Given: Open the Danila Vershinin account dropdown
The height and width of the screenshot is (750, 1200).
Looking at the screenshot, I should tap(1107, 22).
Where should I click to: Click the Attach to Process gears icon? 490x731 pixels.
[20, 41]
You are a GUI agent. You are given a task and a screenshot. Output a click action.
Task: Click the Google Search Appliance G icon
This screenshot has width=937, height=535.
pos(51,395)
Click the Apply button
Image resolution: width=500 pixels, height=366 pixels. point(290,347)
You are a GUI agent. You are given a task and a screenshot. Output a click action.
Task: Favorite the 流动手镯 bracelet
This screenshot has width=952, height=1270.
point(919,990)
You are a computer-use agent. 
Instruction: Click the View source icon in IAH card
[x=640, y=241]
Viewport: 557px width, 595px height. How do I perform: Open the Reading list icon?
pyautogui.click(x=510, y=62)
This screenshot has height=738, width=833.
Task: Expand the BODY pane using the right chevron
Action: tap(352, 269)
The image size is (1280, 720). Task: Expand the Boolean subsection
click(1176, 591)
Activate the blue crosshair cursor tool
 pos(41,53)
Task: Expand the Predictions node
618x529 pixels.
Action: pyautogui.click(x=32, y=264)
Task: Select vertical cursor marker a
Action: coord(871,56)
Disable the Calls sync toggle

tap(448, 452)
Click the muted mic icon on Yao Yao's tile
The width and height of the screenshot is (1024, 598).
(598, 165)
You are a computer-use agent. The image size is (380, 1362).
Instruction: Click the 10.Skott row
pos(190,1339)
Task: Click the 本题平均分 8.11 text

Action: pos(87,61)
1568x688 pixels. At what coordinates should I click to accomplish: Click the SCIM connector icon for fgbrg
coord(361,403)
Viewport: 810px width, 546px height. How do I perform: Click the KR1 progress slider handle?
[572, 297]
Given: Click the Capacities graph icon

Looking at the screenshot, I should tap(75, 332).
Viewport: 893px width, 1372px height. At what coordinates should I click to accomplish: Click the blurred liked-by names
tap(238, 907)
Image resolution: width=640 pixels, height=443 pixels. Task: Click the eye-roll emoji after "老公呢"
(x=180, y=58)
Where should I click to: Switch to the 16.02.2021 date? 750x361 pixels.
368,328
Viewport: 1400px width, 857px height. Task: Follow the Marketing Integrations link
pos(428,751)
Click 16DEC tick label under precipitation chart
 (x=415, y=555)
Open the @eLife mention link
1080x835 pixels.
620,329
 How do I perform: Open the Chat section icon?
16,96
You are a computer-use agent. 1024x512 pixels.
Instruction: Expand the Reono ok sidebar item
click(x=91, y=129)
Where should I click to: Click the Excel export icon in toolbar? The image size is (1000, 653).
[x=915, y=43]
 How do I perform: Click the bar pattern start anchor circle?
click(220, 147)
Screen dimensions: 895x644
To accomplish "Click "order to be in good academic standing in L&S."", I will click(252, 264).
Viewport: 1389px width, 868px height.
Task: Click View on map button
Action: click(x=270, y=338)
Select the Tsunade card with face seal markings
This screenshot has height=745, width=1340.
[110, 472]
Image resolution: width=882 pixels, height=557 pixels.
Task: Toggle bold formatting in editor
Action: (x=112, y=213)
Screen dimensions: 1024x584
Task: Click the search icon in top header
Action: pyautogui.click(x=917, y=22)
========================================
WORK TO BE COMPLETED:
Write the entries above out again, verbatim.

EXERCISE RESULT:
Given: Open the Danila Vershinin account dropdown
The height and width of the screenshot is (750, 1200).
Looking at the screenshot, I should tap(1107, 22).
Where should I click to: Click the Attach to Process gears icon? 490x731 pixels.
[20, 41]
You are a GUI agent. You are given a task and a screenshot. Output a click action.
Task: Click the Google Search Appliance G icon
This screenshot has width=937, height=535.
pos(51,395)
Click the Apply button
Image resolution: width=500 pixels, height=366 pixels. point(290,347)
You are a GUI agent. You are given a task and a screenshot. Output a click action.
Task: Favorite the 流动手镯 bracelet
This screenshot has width=952, height=1270.
point(919,990)
You are a computer-use agent. 
Instruction: Click the View source icon in IAH card
[x=640, y=241]
Viewport: 557px width, 595px height. How do I perform: Open the Reading list icon?
pyautogui.click(x=510, y=62)
This screenshot has height=738, width=833.
Task: Expand the BODY pane using the right chevron
Action: tap(352, 269)
The image size is (1280, 720). Task: Expand the Boolean subsection
click(1176, 591)
Activate the blue crosshair cursor tool
 pos(41,53)
Task: Expand the Predictions node
618x529 pixels.
Action: pyautogui.click(x=32, y=264)
Task: Select vertical cursor marker a
Action: coord(871,56)
Disable the Calls sync toggle

tap(448, 452)
Click the muted mic icon on Yao Yao's tile
The width and height of the screenshot is (1024, 598).
(598, 165)
You are a computer-use agent. The image size is (380, 1362).
Instruction: Click the 10.Skott row
pos(190,1339)
Task: Click the 本题平均分 8.11 text

Action: pos(87,61)
1568x688 pixels. At what coordinates should I click to accomplish: Click the SCIM connector icon for fgbrg
coord(361,403)
Viewport: 810px width, 546px height. How do I perform: Click the KR1 progress slider handle?
[572, 297]
Given: Click the Capacities graph icon

Looking at the screenshot, I should tap(75, 332).
Viewport: 893px width, 1372px height. At what coordinates should I click to accomplish: Click the blurred liked-by names
tap(238, 907)
Image resolution: width=640 pixels, height=443 pixels. Task: Click the eye-roll emoji after "老公呢"
(x=180, y=58)
Where should I click to: Switch to the 16.02.2021 date? 750x361 pixels.
368,328
Viewport: 1400px width, 857px height. Task: Follow the Marketing Integrations link
pos(428,751)
Click 16DEC tick label under precipitation chart
 (x=415, y=555)
Open the @eLife mention link
1080x835 pixels.
620,329
 How do I perform: Open the Chat section icon?
16,96
You are a computer-use agent. 1024x512 pixels.
Instruction: Expand the Reono ok sidebar item
click(x=91, y=129)
Where should I click to: Click the Excel export icon in toolbar? The image size is (1000, 653).
[x=915, y=43]
 How do I perform: Click the bar pattern start anchor circle?
click(220, 147)
Screen dimensions: 895x644
To accomplish "Click "order to be in good academic standing in L&S."", I will click(252, 264).
Viewport: 1389px width, 868px height.
Task: Click View on map button
Action: click(x=270, y=338)
Select the Tsunade card with face seal markings
This screenshot has height=745, width=1340.
[110, 472]
Image resolution: width=882 pixels, height=557 pixels.
Task: Toggle bold formatting in editor
Action: (x=112, y=213)
Screen dimensions: 1024x584
Task: Click the search icon in top header
Action: pyautogui.click(x=917, y=22)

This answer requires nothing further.